The minimum margin is gigantic, lots of tape is wasted. Also many essential symbols are missing (badly drawn penises for example).
It seems that P-touch printers are all made of the same stuff, only the firmware and a few buttons change. The basic parts are:
- A mixed dot matrix/segment LCD
- A printing assembly consisting of a DC motor and a thermal print head
- A keyboard PCB
- A control PCB
The "R5F100MHA" MCU is a flash-based Renesas RL78/G13, which doesn't do anything spectacular except being able to become one-time-programmable with a single fuse set. Erasing, programming and readback are all disabled. Thanks !
That MCU doesn't seem very popular and its dev tools look scary (as most stuff from Japan). Why not swap the whole control PCB to allow the use of a cheap, more popular MCU and eventually add connectivity or some external memory to be able to print anything ?
- Control board: See pcb_annotated.png
- Keyboard: See keyboard.png (P-Touch E100), it's a simple scanned matrix.
- Display: Custom. BTG-12816D-TAWA-N-G-A1: BeyondTek Graphic 128x16 dots STN gray.
- Motor speed regulator: BA6220.
- Print head: Maybe Kyocera KSH64FA-STD.
- Print head driver: Maybe SII S4622A.
Each line's pixels are clocked in a 64-bit shift register, then latched. The strobe signal enables the latch output which turns on the selected heating elements, transfering ink to the label. The heaters are powered with +9V and the driver chip with +5V.
- VBAT (+9V)
- Clock, rising edge, idle high
- Data
- VCC (+3.3V)
- Latch, active low
- GND ?
- GND ?
- Strobe, active low
- GND ?
- VBAT (+9V)
Signals are 3.3V.
The E100 uses quite a high clock speed: 1.5MHz. It could go up to 5MHz if the driver is indeed a S4622A. The 64 pixels are loaded in 43us. They're latched shortly after and Strobe goes low for 4.38ms (heating time). One line cycle takes 7.12ms.
It appears that the pixels are doubled, making the resolution 32 pixels instead of 64. Maybe for saving memory, or to extend the whole device's useful lifespan in case some heating elements burn out.
The BA6620 analog chip "kicks" the motor for a quick start and regulates its speed by using more of less of the 9V supply. This makes the tape move at a constant speed whatever the battery voltage is (in a reasonable range, say 9~7V).
Since this printer doesn't do barcodes, they saved on costs and didn't give a way to the MCU to know how fast the motor is going. It simply expects it to always run at the same speed and sends lines to the print head at steady intervals.

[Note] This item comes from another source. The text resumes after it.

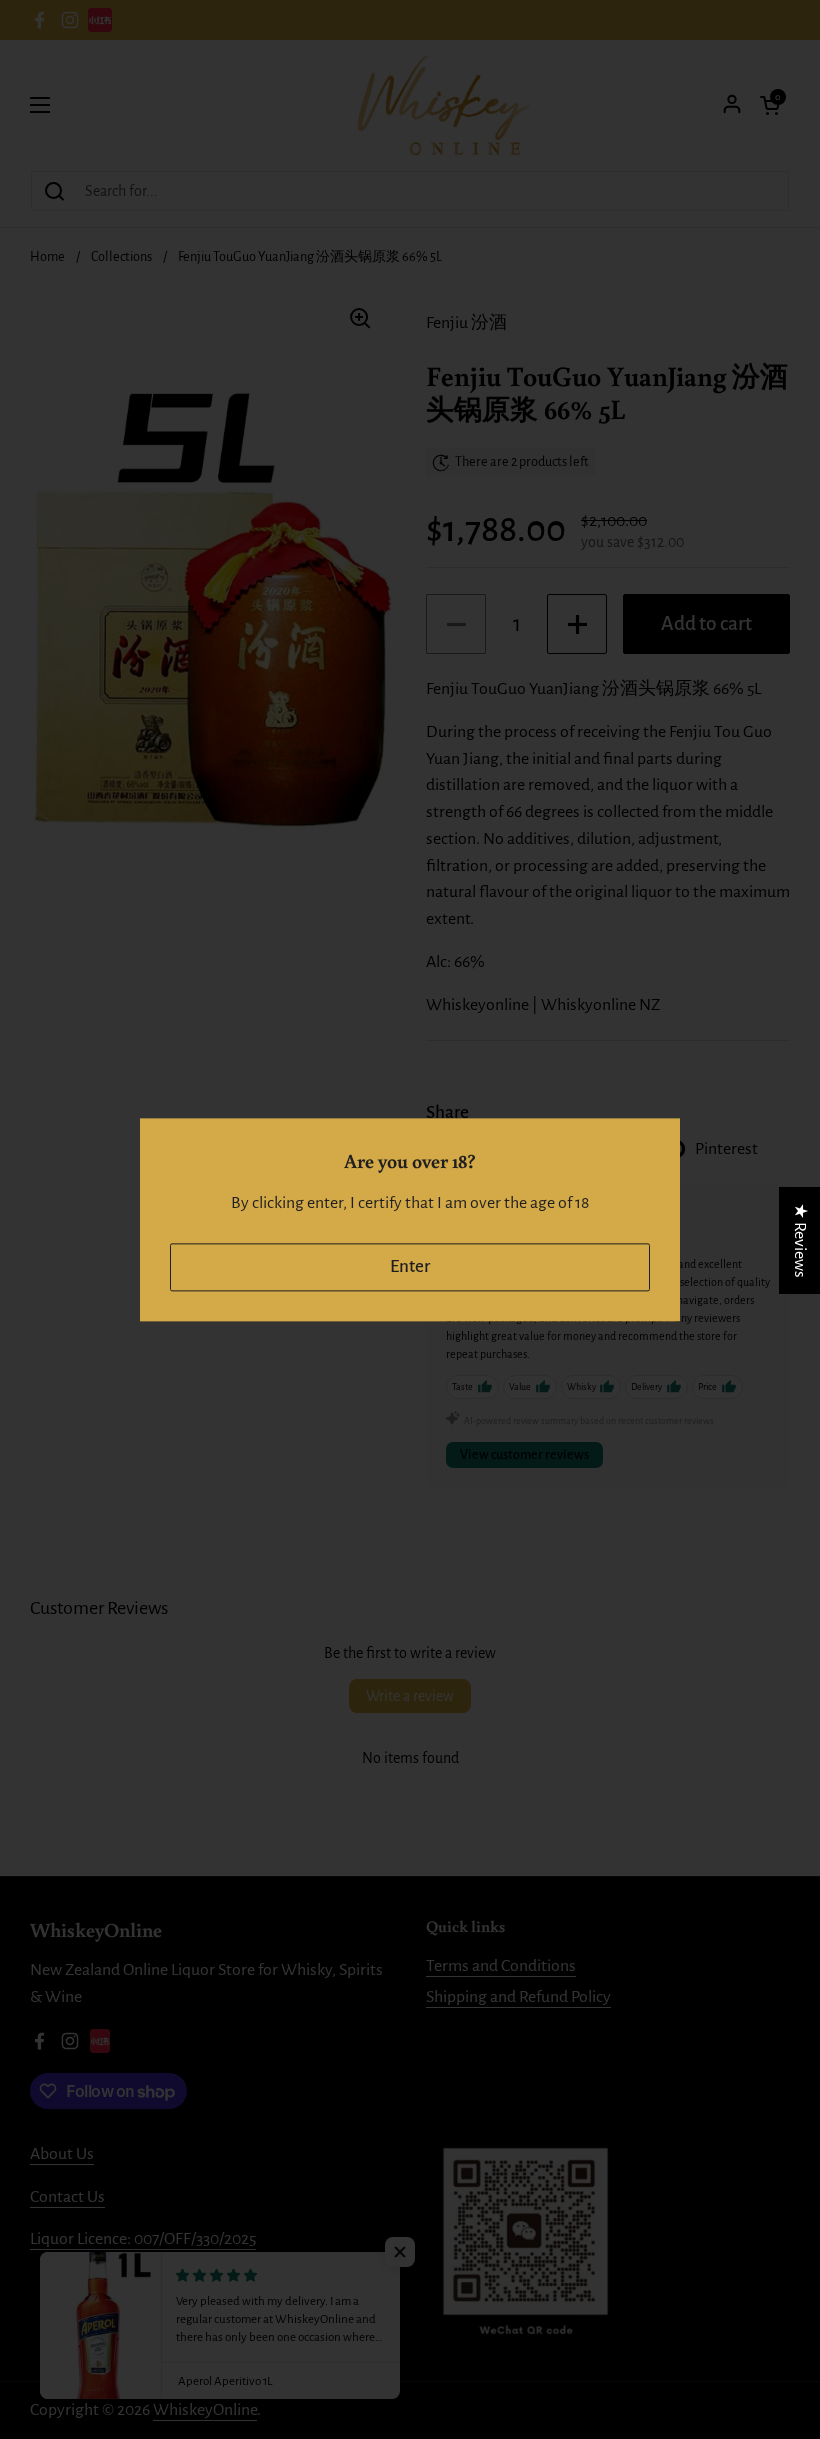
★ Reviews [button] (800, 1239)
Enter (410, 1266)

The power button is independent from the keyboard matrix. It shorts a line to ground when pressed and powers up the MCU, which then keeps itself alive via a /powerdown output. It can either go to sleep mode (low power) or kill itself by setting that output low.

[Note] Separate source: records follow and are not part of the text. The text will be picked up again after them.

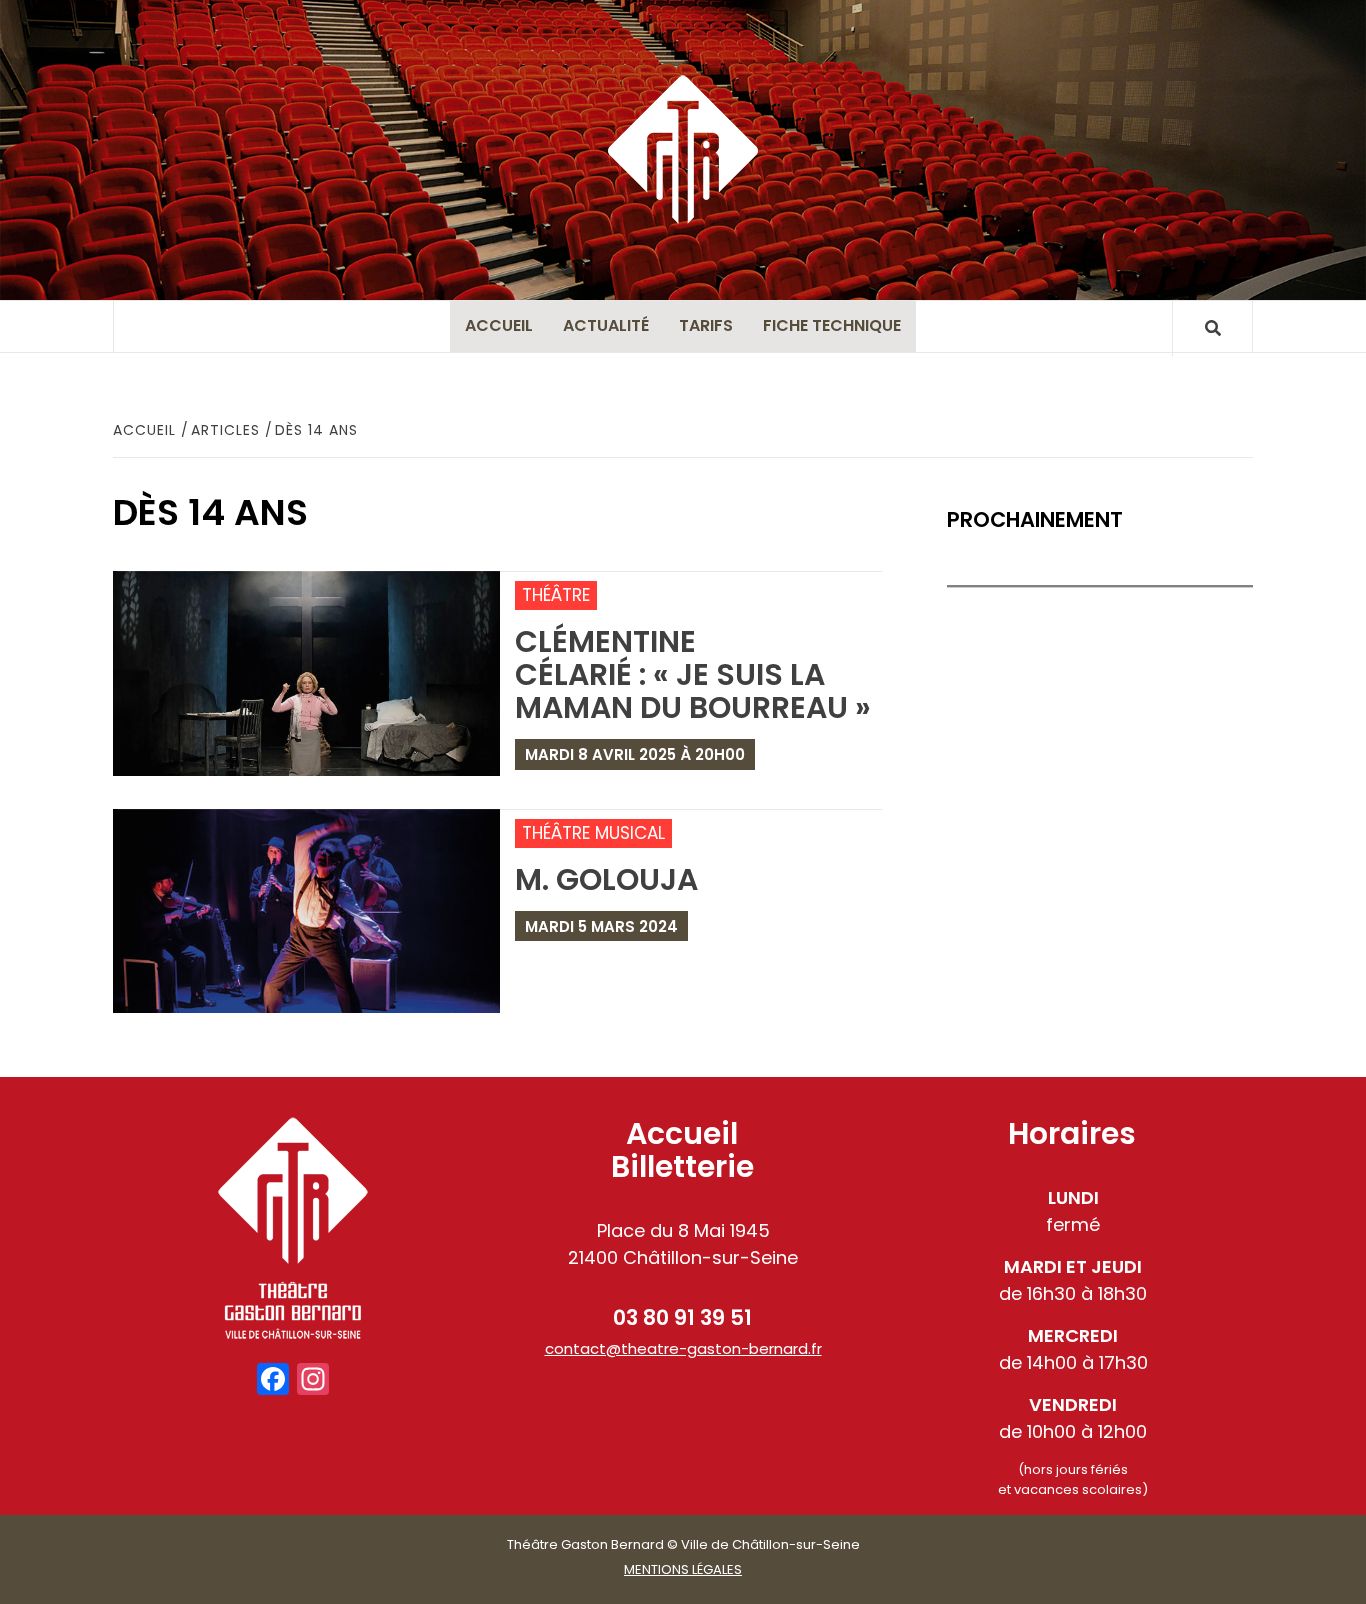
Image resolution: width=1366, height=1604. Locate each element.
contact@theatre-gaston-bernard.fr (683, 1348)
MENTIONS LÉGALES (683, 1569)
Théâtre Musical (593, 833)
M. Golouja (606, 879)
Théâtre (556, 595)
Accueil (499, 325)
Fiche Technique (832, 325)
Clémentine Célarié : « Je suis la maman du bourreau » (693, 674)
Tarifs (706, 325)
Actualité (606, 325)
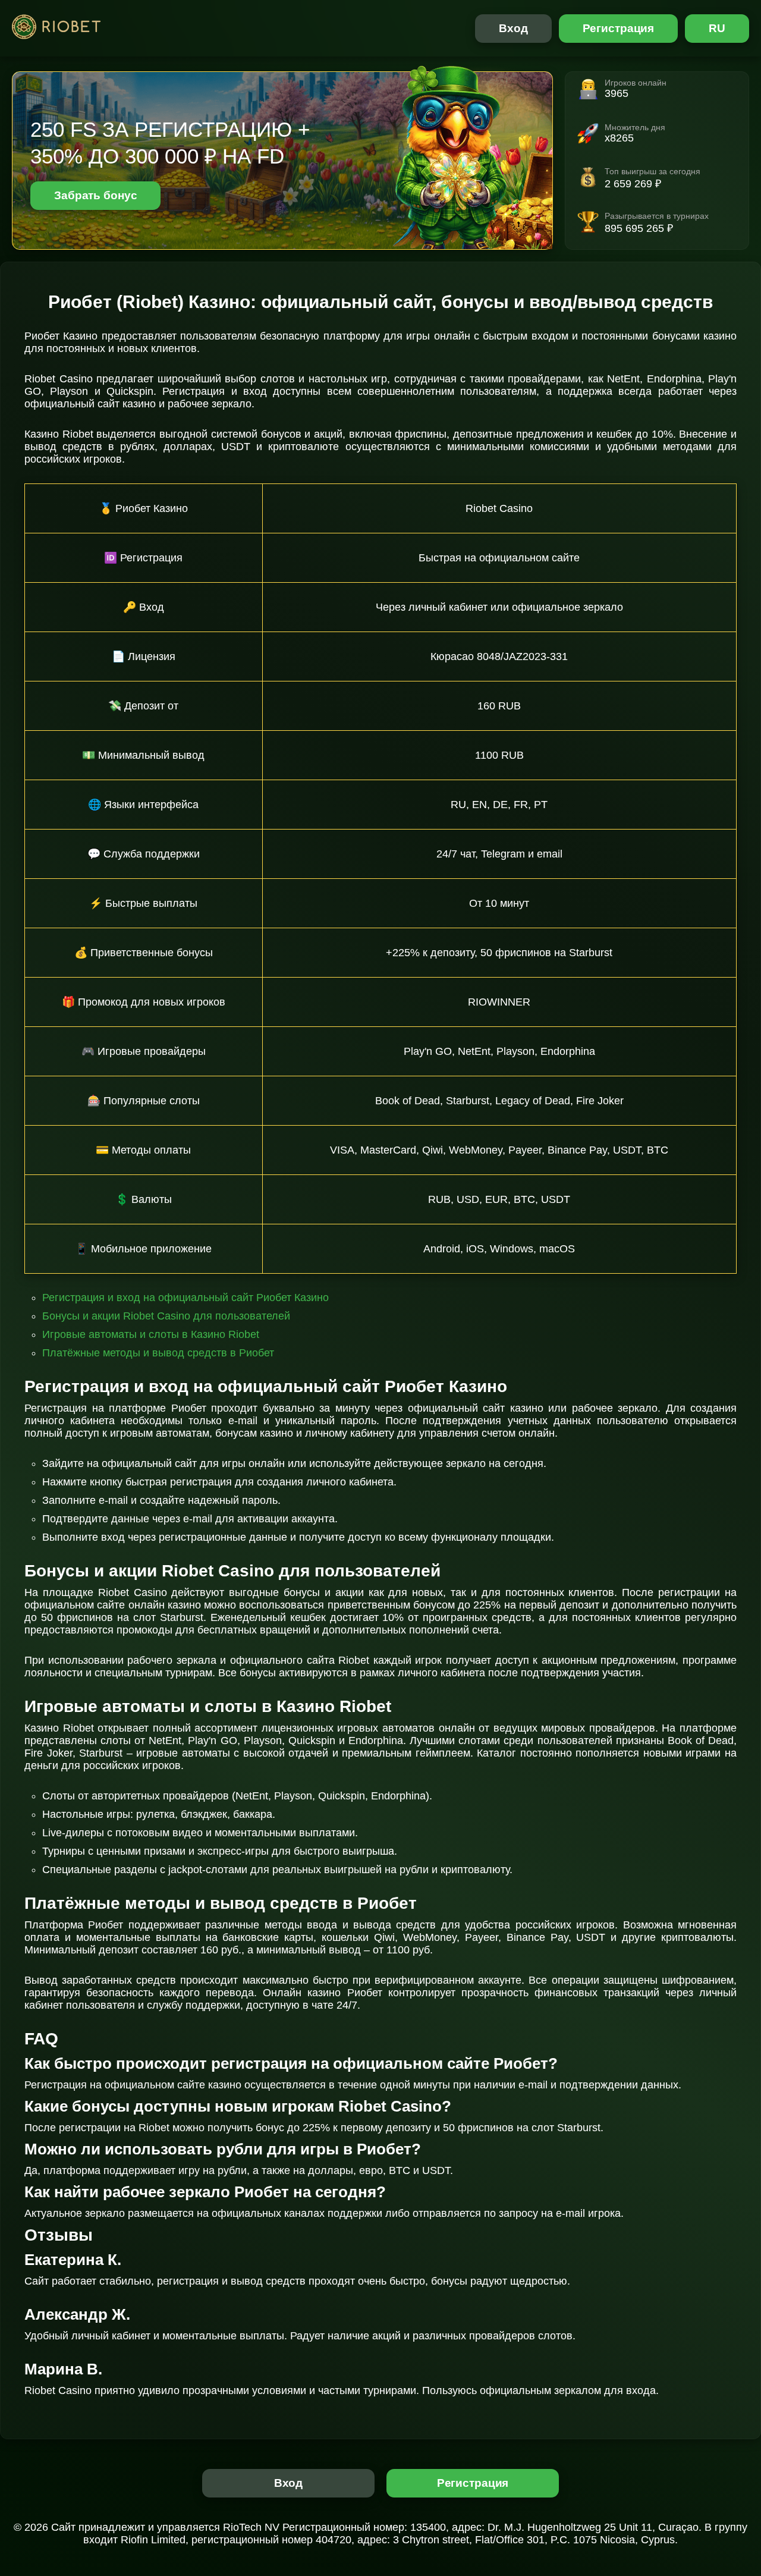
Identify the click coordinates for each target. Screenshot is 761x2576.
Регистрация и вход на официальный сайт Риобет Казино (185, 1297)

@Vikbez tried delaying the motor control signal to avoid wasting 10km of tape each time he needed a label, but surprisingly that made it impossible to turn on the printer. The schematics revealed that the voltage divider used by the MCU to measure battery voltage was only powered when the motor was on (to prevent it from always draining current). When the printer is turned on, the motor is powered during a very shot period, just enough to measure voltage but not enough to make it spin. Since the motor signal was delayed for longer than that period, the voltage divider wasn't being powered during measurment so the MCU thought the batteries were dead: it instantly turned off.